BEGIN Text

The Suffolk County Health Department "is monitoring new clusters" of COVID-19 at a voting site and in the Shoreham-Wading River school district, County Executive Steve Bellone said Wednesday.
The clusters meant more than 200 people were under isolation or quarantine. The first cluster is related to an early voting site at the Stony Brook Southampton campus in Southampton, Bellone said.
Officials confirmed 10 positive cases connected to the Southampton campus, six of whom were working at the polling site. There are also 48 contacts associated with the polling site who are under quarantine.
In Shoreham-Wading River, three positive cases emerged after a gathering of 32 people. As a result, 161 people had been placed under isolation or quarantine.
Eleven staff members and 140 high school students are under quarantine, plus a number of household contacts, Bellone said. The school had said it will hold virtual classes until Nov. 11.

END Text

* [What you need to do]
a. Decide whether each statement below agrees with the COVID-19 clusters article. Answer yes or no for each, quoting the deciding words of the article.
(i) Six of the ten positive cases tied to the Southampton campus were people working at the polling site.
(ii) The Shoreham-Wading River cases emerged after a gathering of 48 people.
(iii) The school said it will hold in-person classes until Nov. 11.
b. Please resume the COVID-19 clusters article, writing on from its final sentence.

BEGIN Data records

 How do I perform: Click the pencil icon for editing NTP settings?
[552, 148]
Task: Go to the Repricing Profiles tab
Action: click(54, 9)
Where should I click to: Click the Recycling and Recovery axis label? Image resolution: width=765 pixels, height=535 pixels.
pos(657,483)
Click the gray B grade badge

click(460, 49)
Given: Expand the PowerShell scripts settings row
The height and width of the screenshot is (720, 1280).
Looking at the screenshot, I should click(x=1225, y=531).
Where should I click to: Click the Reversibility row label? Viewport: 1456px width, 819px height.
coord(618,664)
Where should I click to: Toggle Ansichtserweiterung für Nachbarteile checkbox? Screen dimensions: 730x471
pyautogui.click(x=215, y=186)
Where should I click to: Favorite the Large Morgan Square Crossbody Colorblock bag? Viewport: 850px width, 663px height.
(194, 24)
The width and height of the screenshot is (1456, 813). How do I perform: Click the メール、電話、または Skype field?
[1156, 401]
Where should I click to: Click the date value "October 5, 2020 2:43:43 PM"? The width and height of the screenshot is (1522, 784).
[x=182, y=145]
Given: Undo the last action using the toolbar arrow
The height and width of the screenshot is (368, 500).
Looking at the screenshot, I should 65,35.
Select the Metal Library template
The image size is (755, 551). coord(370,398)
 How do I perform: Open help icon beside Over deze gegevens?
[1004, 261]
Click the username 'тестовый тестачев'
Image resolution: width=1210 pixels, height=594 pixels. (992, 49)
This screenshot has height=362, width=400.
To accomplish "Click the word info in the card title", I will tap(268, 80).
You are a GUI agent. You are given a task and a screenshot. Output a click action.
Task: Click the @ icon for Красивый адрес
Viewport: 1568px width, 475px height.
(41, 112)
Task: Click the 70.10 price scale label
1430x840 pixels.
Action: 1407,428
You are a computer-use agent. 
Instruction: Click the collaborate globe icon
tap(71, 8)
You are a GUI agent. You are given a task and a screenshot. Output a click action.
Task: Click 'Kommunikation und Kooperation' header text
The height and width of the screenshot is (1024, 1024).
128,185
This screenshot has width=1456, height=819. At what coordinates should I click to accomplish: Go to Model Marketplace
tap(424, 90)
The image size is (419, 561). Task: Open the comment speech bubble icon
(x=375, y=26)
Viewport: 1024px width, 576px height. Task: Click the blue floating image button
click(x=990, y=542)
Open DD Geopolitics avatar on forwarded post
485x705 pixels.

END Data records

* [Solved problems]
a.
(i) Yes: "six of whom were working at the polling site"
(ii) No: "three positive cases emerged after a gathering of 32 people"
(iii) No: "The school had said it will hold virtual classes until Nov. 11."

b.
"It’s another example of an instance where you’re complying with the gathering guidelines, but if the proper precautions aren’t taken — and to a certain extent even if precautions are taken — you can end up in a situation like this," Bellone said. "And that’s why it’s so important we remain vigilant."
He added that "we’ve seen a steady uptick in our numbers."
Stony Brook spokeswoman Lauren Sheprow said the university is cooperating as needed with Suffolk County in response to the cases at the campus polling site. University officials were not aware of any students or staff affected, she said.
Shoreham-Wading River school district spokeswoman Deirdre Gilligan declined to comment Wednesday and referred instead to previous district announcements about the cases.
The county’s level of new positives has been above 1% since Oct. 21 and averaged 1.5% for the last week, Bellone said. The number of hospitalizations is averaging 40 patients a day, after having declined to the 20s. The current level is 42, with four people in ICU, according to the county.
"These numbers are a concern and we remain focused on that: focused on keeping people healthy, keeping these numbers down and enabling our economic recovery," Bellone said. "We cannot afford to slide back."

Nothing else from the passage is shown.